◆ WHAT YOU HAVE TO DO:
From the records beneath, determine how many lines contain "Task" and report only that figure.

Stored dataset items:

== == ==

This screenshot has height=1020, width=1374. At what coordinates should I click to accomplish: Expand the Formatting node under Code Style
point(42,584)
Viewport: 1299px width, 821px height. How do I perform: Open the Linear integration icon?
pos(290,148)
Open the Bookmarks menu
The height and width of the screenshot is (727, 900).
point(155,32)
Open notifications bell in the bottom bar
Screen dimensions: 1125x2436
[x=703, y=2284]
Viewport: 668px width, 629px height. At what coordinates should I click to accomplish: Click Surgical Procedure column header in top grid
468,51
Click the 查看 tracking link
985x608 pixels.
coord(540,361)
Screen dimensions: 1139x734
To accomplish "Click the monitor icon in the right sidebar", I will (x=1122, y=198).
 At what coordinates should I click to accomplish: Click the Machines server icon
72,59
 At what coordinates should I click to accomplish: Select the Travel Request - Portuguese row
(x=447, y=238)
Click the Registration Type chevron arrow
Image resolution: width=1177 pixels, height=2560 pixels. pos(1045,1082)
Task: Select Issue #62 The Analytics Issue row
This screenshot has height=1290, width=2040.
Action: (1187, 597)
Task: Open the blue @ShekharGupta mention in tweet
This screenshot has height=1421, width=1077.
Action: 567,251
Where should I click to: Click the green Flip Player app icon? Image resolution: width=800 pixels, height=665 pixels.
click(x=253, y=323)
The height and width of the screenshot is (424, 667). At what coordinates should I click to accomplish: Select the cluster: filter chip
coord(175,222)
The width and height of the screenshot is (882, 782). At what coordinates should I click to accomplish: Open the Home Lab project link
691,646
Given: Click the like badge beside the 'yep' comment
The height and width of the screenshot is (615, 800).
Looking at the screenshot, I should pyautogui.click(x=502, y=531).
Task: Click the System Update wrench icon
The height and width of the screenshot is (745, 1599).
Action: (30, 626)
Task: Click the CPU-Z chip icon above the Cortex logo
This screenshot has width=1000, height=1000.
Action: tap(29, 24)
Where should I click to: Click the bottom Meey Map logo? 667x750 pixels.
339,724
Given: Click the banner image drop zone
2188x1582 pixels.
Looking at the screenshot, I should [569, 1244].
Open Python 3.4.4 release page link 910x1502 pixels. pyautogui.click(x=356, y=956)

== == ==

◆ ANSWER FOR THIS EXERCISE:
4